Activity: Your copy should hold only the lines from the one containing "Task: Uncheck the Food & Drink filter" through the final line of the entries, exactly as written, with no pictures.

** Records follows **

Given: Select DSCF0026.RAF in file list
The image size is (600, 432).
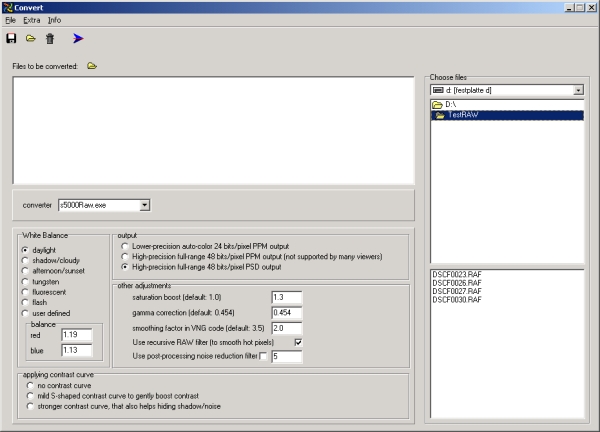Looking at the screenshot, I should point(454,282).
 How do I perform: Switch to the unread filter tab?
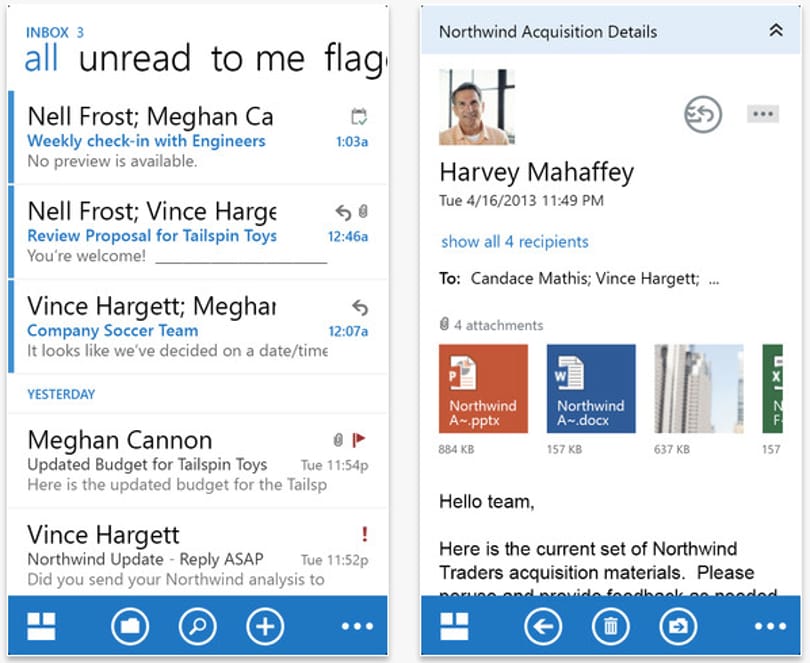pos(135,58)
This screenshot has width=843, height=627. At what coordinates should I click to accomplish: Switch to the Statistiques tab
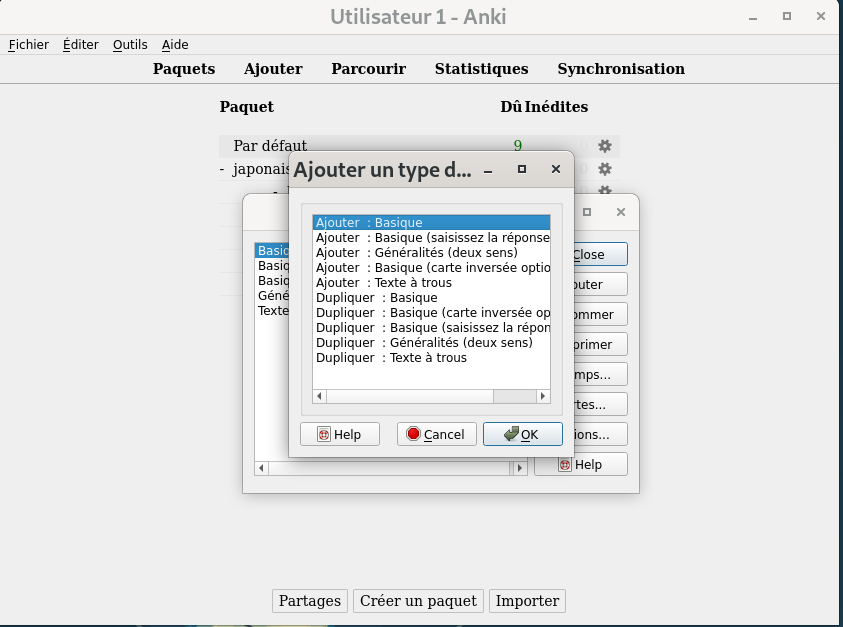coord(481,69)
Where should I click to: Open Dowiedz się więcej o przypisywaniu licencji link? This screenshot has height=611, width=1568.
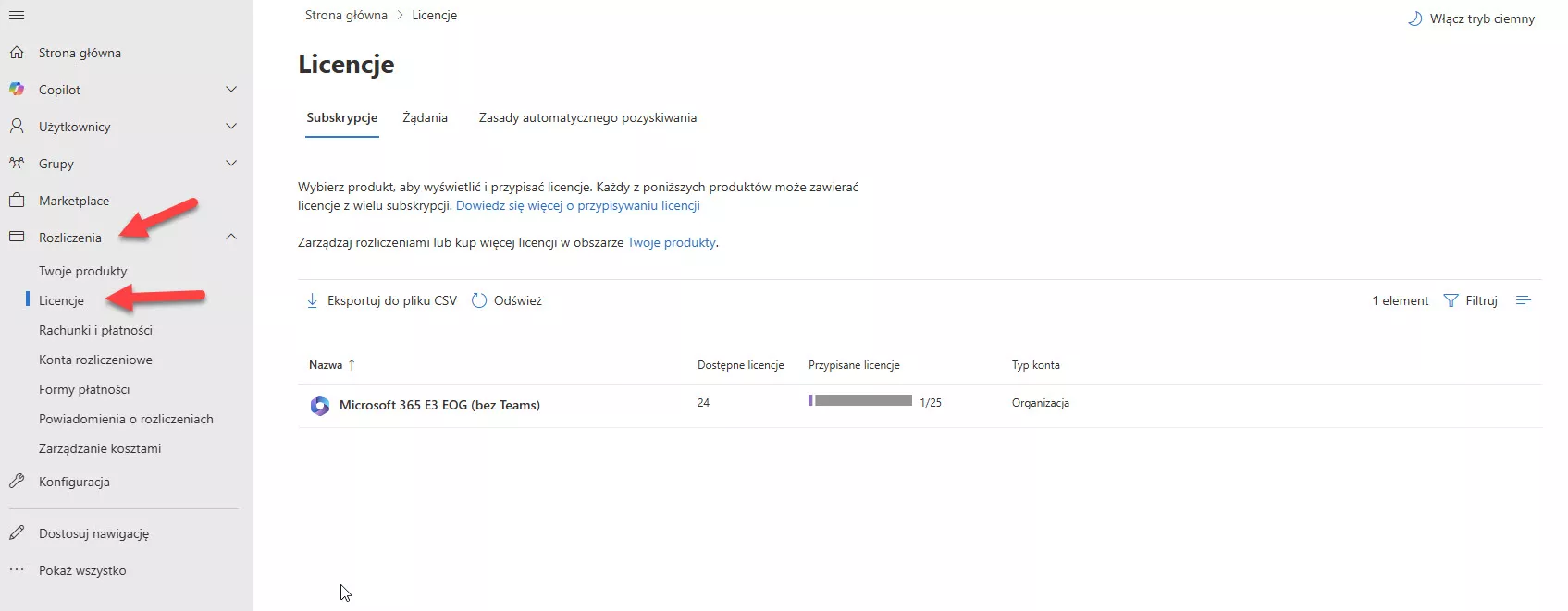(577, 205)
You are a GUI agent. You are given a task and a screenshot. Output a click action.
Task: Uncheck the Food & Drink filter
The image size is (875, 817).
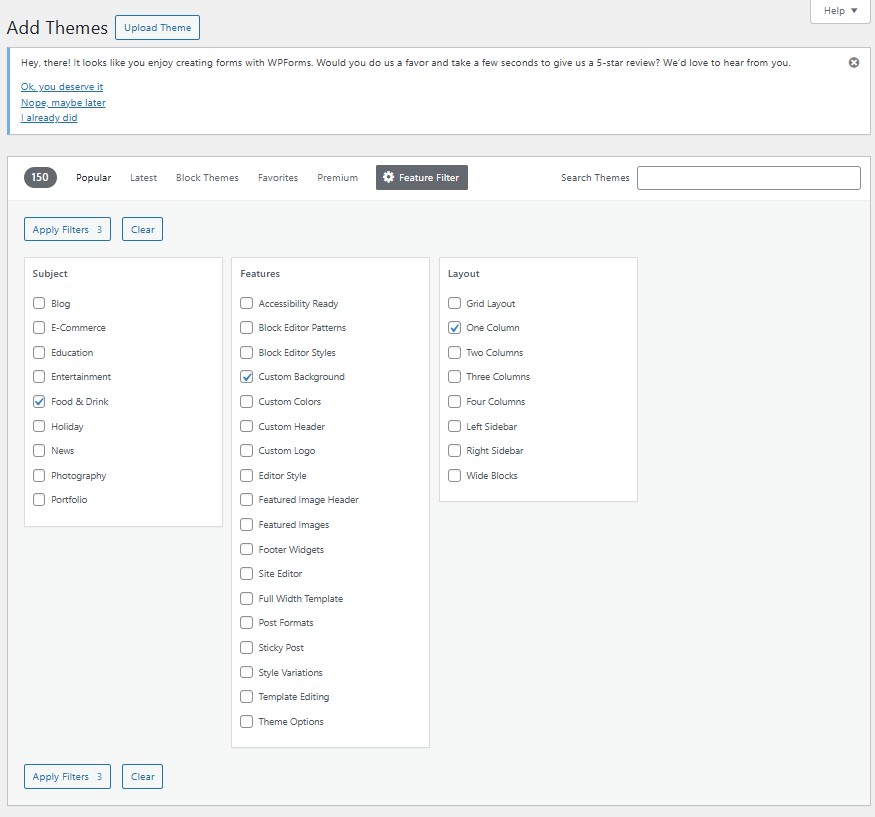pos(38,401)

** End of Records **

Response area:
Task: Uncheck the Food & Drink filter
The image size is (875, 817).
pos(38,401)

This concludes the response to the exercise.